With subtlety and a calm rhythm, the author narrates the daily life of this couple while posing almost existential questions: Did I make the right choices? Is this the life I want? Why keep going like this?

I loved the apparent ordinariness and simplicity of the story and how the protagonist just accepts the absence of passion and keeps going because, in her eyes, what else is there to do? She’s married, they have a mortgage to pay, two daughters to raise… She realizes she’s never even had the time to question her life. And when she finally does, she feels completely trapped and unrecognizable in the body of a woman without dreams or ambitions. The contrast between the mundane and the deeply introspective is what struck me most about the book.

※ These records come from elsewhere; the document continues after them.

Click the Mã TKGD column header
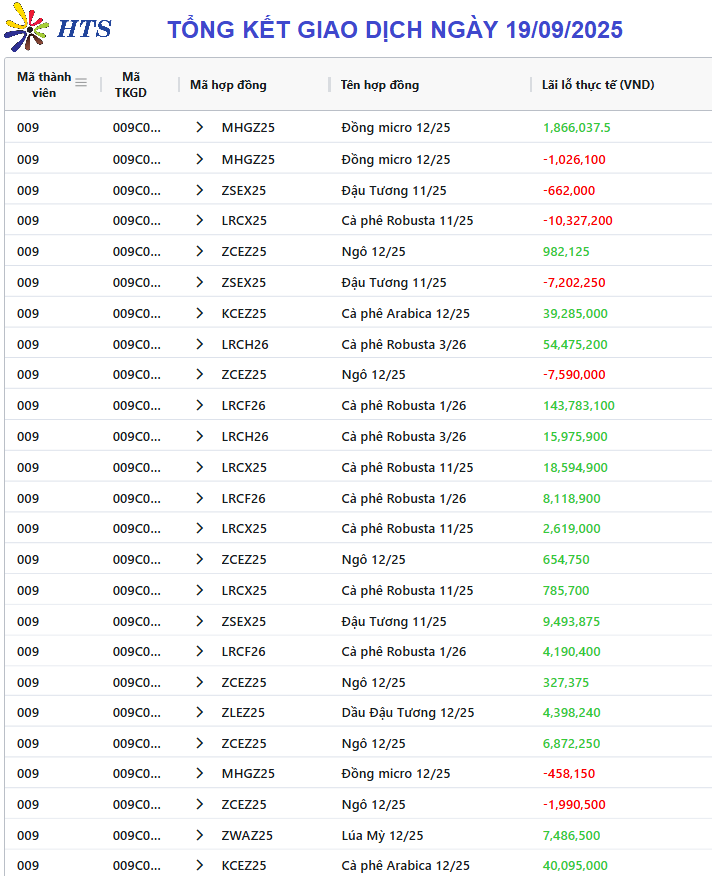The height and width of the screenshot is (876, 712). pos(131,84)
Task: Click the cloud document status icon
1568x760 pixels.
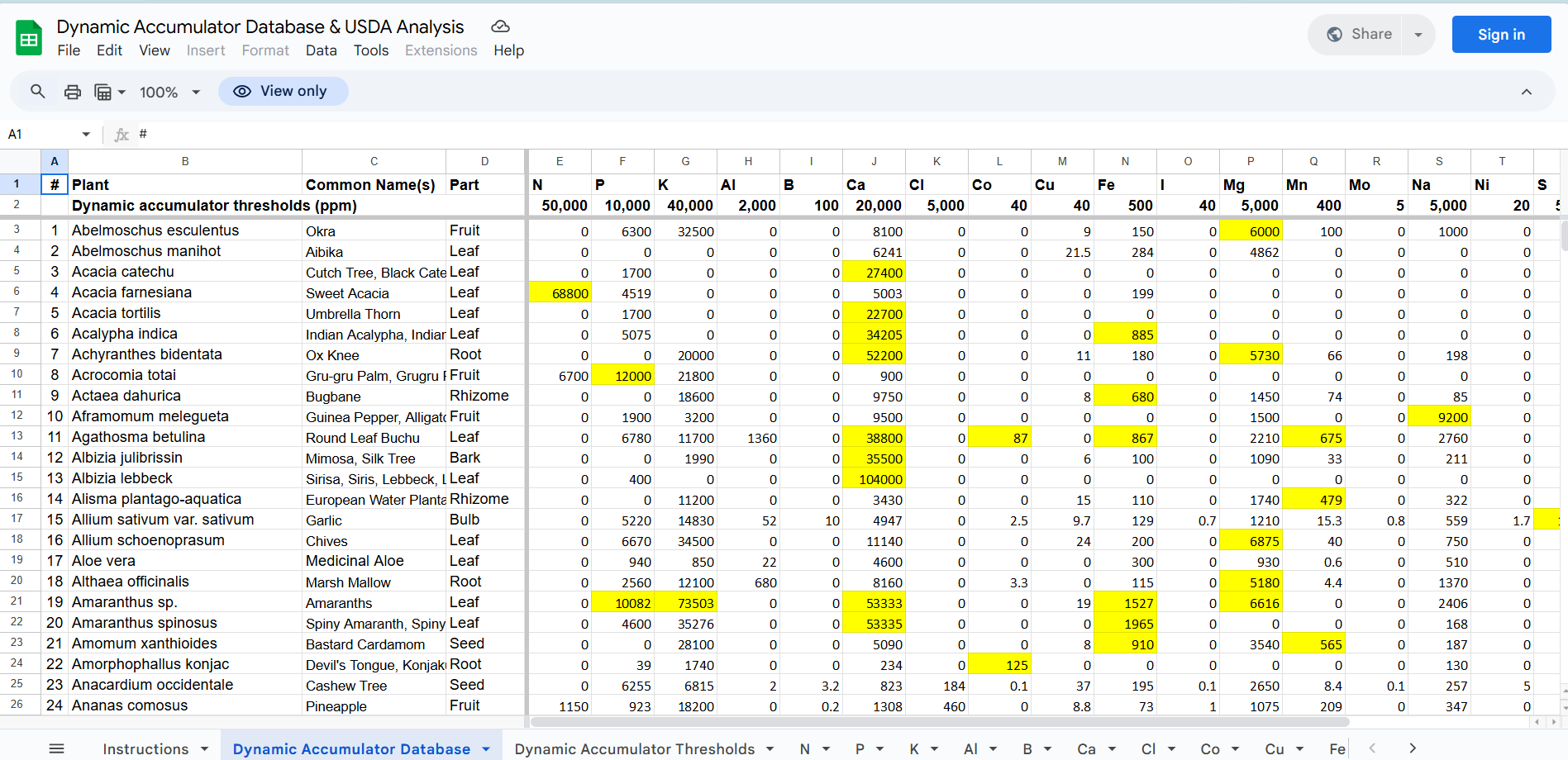Action: click(x=500, y=27)
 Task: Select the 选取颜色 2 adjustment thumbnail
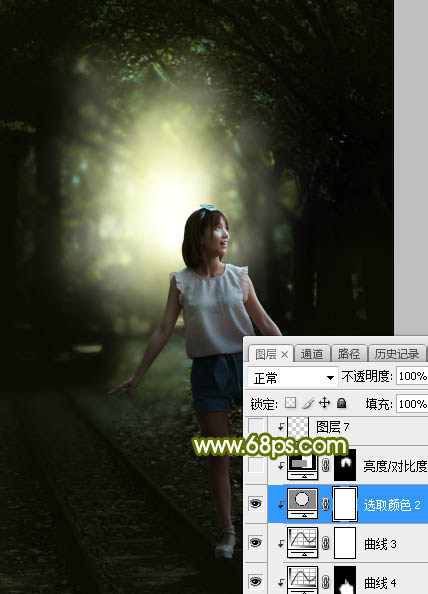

What makes this short novel (123 pages) so special, in my opinion, is that the gray, mediocre life it portrays reflects feelings we’ve all experienced at some point. Eva sits next to her husband on a random evening and suddenly sees him as ugly, wearing those awful pool slides he uses as house shoes. She wakes up one morning to go to a business they’ve worked so humbly to build over the years and wonders, Why do I have to go? "I wanted to take the college entrance exam, study for a degree, but in the end, in the end… just chickens." She walks through her town and realizes she’s never traveled. Her life is defined by things she doesn’t even feel she consciously chose.

And yet, within this vicious circle, there are also glimmers of light. The author subtly reveals, over the course of six chapters, various time jumps and the growth of both the character and her relationships with her work and her family.

Alba writes about conformity, but more than that, she writes about life itself. At some point, we’ve all found ourselves mirrored in the same fears that Eva or Pere experience.




Note

"In the end, we let it go, staying wrapped in each other's arms in the dim light, each with a hum of secret frustrations in our heads that perhaps were very much alike."